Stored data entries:
——
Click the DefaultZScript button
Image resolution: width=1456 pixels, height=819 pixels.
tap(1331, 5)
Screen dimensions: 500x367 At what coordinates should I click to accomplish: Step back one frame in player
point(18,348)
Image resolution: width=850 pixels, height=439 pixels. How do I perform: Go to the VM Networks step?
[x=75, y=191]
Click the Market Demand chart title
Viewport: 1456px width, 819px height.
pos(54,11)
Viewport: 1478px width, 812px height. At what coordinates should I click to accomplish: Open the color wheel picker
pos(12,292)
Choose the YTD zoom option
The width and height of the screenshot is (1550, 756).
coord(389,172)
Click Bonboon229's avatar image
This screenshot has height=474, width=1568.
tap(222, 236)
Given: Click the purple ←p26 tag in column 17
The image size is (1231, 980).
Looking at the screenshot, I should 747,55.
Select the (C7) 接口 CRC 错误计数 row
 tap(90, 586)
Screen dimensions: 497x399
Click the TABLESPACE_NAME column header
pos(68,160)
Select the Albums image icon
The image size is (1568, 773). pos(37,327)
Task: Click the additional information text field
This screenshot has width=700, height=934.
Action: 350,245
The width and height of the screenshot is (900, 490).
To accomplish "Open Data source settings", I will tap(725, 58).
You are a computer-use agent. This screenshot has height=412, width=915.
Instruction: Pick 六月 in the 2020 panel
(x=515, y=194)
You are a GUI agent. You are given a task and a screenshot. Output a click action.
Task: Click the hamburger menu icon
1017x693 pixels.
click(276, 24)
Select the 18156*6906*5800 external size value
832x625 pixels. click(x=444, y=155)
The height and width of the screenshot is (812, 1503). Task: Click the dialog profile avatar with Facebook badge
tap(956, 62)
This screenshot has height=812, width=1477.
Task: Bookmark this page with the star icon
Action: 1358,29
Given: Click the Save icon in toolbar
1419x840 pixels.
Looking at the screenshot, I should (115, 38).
——
Rewrite the material from its first line through the line containing "will tap(725, 58).", changing every "Viewport" to "Canvas" and leaving everything else as it is. Give back only those lines.

Click the DefaultZScript button
Image resolution: width=1456 pixels, height=819 pixels.
tap(1331, 5)
Screen dimensions: 500x367 At what coordinates should I click to accomplish: Step back one frame in player
point(18,348)
Image resolution: width=850 pixels, height=439 pixels. How do I perform: Go to the VM Networks step?
[x=75, y=191]
Click the Market Demand chart title
Canvas: 1456px width, 819px height.
pos(54,11)
Canvas: 1478px width, 812px height. At what coordinates should I click to accomplish: Open the color wheel picker
pos(12,292)
Choose the YTD zoom option
The width and height of the screenshot is (1550, 756).
coord(389,172)
Click Bonboon229's avatar image
This screenshot has height=474, width=1568.
tap(222, 236)
Given: Click the purple ←p26 tag in column 17
The image size is (1231, 980).
Looking at the screenshot, I should 747,55.
Select the (C7) 接口 CRC 错误计数 row
 tap(90, 586)
Screen dimensions: 497x399
Click the TABLESPACE_NAME column header
pos(68,160)
Select the Albums image icon
The image size is (1568, 773). pos(37,327)
Task: Click the additional information text field
This screenshot has width=700, height=934.
Action: 350,245
The width and height of the screenshot is (900, 490).
To accomplish "Open Data source settings", I will tap(725, 58).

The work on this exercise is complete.